Sorouri said that while the EU has removed the MKO from its list of terrorist organizations to appease the US, no European country is ready to host them because they know that hosting this notorious group will be very costly.
He went on to say that the US wants to use the MKO as a tool to exert more pressure on Iran.
The lawmaker said Washington’s double standard policies towards the MKO were kept hidden until recently when the decline of the US brought them into the light.
“America is trying to put pressure on the…independent states through world bodies such as the [International Atomic Energy] Agency and the UN Human Rights Council, but the continuation of this bullying will be certainly hazardous and cost them dearly,” Sorouri added.
On December 22, the European Court of Justice (ECJ) upheld a decision to remove the notorious MKO from the EU’s list of terrorist organizations.
In 2008, the ECJ’s Court of First Instance ruled that the EU had been wrong in listing the MKO as a terrorist organization, since it had failed to provide the group with evidence that formed the basis of a decision to keep it on the terrorism list. Following the court’s ruling, the EU removed the MKO from its list of terrorist organizations in 2009.
France appealed against the decision, saying some of Paris’ closest allies still list the MKO as a terrorist organization.
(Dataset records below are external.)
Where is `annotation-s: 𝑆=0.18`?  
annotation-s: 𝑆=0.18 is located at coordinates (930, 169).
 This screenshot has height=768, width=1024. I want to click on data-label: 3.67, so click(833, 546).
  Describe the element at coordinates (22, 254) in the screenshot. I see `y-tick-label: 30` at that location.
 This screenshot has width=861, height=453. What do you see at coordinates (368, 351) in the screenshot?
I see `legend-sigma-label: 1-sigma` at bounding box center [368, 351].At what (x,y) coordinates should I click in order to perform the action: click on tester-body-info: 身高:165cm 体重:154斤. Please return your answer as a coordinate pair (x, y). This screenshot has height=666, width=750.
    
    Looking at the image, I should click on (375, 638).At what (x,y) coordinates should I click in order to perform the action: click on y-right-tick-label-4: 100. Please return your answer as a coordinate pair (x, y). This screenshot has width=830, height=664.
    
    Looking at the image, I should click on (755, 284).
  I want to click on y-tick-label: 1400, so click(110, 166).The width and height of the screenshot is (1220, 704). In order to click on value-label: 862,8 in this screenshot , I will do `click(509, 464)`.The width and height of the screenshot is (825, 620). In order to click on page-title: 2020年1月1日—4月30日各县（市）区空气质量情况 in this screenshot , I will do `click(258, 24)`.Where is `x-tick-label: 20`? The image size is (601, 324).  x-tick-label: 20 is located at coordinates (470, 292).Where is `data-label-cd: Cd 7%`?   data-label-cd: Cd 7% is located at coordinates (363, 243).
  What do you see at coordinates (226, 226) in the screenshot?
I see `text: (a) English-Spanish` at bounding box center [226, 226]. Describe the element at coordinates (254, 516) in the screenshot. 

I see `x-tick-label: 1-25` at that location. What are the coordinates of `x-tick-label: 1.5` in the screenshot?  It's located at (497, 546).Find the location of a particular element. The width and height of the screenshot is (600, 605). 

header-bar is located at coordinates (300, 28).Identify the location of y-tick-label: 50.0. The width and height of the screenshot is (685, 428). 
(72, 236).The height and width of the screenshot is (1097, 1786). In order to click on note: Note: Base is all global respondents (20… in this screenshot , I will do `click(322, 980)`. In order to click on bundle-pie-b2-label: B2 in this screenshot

The ECJ, however, rejected the appeal.
Last month, EU’s foreign policy chief, Catherine Ashton, said she would urge member states to accept the residents of Camp Ashraf.
The MKO is designated as a terrorist organization under the United States law, and has been described by State Department officials as a repressive cult.
The group fled to Iraq in 1986, where it enjoyed the support of Iraq’s executed dictator, Saddam Hussein.
The MKO is also known to have cooperated with Saddam in suppressing the 1991 uprisings in southern Iraq and the massacre of Iraqi Kurds. The group has carried out numerous acts of violence against Iranian civilians and government officials.